Today, just like yesterday, I haven’t done any significant thing and, as I don’t have any other better thing to do at 20:03 I started writing here. What have I done today? I went to the supermarket to buy a few things (and I only got one) and I have spent alone the rest of the day, so I could read a bit. My family has gone out and I didn’t feel like going with them (they went to a boring concert), and as always, my sister tried to make me feel guilty for not going with her and leaving her alone with my parents. Hey, if you don’t want to be alone with them because yo get bored, just don’t go.
This week is being too boring. Nobody wants to hang out because they are preparing the new course, so I have more time to think about it and feel guilty because of my lack of trying to advance in any subject.

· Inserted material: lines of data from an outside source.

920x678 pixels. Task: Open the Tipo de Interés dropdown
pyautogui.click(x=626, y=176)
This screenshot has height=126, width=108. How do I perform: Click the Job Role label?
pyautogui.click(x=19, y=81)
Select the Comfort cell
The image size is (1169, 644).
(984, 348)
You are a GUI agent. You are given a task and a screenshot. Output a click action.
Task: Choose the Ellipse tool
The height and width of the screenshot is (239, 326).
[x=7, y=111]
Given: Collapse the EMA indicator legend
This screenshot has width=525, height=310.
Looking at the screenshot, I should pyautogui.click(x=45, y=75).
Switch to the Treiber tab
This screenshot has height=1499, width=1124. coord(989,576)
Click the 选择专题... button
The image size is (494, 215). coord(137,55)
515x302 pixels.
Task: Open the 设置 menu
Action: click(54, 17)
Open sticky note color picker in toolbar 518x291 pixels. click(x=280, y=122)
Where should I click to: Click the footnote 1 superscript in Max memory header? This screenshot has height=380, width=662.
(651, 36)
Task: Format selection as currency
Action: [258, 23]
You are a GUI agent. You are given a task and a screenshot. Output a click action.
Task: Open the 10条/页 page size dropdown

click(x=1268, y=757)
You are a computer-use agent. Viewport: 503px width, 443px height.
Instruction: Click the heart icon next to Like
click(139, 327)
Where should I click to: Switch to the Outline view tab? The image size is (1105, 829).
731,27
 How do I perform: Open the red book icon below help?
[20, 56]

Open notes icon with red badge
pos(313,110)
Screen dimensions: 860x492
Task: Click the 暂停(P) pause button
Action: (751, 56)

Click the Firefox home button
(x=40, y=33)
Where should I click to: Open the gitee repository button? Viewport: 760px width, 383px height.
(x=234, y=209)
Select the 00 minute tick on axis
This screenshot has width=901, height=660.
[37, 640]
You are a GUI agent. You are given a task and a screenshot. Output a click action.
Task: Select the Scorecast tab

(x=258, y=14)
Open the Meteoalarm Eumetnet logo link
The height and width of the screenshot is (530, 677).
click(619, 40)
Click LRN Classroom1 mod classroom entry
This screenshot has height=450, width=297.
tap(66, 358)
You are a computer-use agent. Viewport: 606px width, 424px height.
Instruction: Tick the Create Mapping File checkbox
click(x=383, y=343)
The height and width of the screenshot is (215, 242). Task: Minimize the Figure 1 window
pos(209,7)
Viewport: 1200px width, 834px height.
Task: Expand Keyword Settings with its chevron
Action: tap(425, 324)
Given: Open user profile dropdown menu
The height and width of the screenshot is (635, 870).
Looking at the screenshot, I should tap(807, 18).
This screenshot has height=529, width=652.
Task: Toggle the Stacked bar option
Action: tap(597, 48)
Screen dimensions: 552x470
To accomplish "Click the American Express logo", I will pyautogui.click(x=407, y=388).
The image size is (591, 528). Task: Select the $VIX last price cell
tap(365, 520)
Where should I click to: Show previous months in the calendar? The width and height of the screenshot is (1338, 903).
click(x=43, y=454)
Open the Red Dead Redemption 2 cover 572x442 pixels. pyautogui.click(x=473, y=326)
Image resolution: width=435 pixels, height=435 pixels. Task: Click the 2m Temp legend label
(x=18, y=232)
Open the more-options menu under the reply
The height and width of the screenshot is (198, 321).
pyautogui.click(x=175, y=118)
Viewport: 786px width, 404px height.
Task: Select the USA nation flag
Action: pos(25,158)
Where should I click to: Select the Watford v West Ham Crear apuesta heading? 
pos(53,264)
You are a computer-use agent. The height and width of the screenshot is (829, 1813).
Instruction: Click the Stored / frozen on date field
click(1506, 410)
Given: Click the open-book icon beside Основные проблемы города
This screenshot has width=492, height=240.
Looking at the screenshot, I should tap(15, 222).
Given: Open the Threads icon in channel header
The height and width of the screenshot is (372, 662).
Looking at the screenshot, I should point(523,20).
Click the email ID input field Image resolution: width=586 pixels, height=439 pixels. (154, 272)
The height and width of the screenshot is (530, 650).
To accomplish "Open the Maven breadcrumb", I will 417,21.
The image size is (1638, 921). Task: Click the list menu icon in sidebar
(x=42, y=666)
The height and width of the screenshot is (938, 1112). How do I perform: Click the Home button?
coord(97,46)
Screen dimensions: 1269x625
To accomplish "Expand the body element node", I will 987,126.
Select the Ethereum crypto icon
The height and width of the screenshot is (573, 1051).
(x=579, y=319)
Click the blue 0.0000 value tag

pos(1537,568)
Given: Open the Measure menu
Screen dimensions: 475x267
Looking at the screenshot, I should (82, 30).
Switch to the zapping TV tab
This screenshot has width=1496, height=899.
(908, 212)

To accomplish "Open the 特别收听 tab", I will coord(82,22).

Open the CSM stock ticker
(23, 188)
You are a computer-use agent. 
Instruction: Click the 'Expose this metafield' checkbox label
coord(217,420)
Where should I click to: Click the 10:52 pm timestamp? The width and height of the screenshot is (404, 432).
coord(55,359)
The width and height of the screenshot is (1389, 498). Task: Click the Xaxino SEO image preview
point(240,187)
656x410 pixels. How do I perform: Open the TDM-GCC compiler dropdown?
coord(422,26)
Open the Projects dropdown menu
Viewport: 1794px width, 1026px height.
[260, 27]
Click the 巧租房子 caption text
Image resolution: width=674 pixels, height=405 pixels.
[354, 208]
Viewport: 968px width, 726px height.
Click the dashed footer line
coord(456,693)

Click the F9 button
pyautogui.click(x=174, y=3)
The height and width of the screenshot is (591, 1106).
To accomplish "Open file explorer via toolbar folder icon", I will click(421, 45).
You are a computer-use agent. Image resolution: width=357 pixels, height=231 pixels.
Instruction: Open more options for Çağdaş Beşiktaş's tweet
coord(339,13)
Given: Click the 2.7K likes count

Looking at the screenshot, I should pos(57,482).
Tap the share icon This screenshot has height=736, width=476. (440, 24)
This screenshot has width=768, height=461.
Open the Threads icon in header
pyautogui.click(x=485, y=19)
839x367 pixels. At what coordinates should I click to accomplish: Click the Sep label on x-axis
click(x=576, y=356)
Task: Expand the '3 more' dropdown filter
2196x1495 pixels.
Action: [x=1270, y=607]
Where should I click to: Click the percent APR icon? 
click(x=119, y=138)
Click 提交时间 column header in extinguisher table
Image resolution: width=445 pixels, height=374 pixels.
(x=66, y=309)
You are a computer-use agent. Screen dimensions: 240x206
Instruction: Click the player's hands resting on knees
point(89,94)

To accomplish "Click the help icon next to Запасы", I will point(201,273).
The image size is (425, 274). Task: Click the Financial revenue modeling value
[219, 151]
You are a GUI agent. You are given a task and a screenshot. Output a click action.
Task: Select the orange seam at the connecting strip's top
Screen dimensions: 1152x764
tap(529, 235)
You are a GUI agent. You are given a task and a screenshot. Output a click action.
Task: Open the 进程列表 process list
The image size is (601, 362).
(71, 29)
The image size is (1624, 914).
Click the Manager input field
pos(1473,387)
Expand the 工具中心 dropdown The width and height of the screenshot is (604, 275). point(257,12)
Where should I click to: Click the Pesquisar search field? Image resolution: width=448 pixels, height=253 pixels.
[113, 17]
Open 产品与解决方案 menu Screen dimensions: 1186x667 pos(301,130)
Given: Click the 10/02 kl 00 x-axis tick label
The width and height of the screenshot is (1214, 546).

The other day I met my cousin in the underground. She’s younger than me (also a teenager) and, as her friends had left, I asked her to stay with me and my friends. Ungratefully, my friends behave as bad as possible and her face was like a poem. That, without counting with my best friend (a girl) calling me “honey” in front of her (okay, it is a less usual word here and I don’t know any similar word in English, it’s used for too close people). Now, my entire family will think that I’m probably gay. It wouldn’t have been so bad if I hadn’t discovered a few weeks ago that I was the last of my cousins to have a boyfriend (or girlfriend). Even my 9-year-old cousin has had a girlfriend. Seriously, my family looks concerned (yes, my grandparents are a bit homophobic) and I can’t prove that I’m not gay because I have never had a boyfriend (I haven’t even kissed a boy yet).
So I wrote my stupid thoughts again. I thought that if I wrote in English, maybe someone would read it, though, probably, it is not as well-written as it should.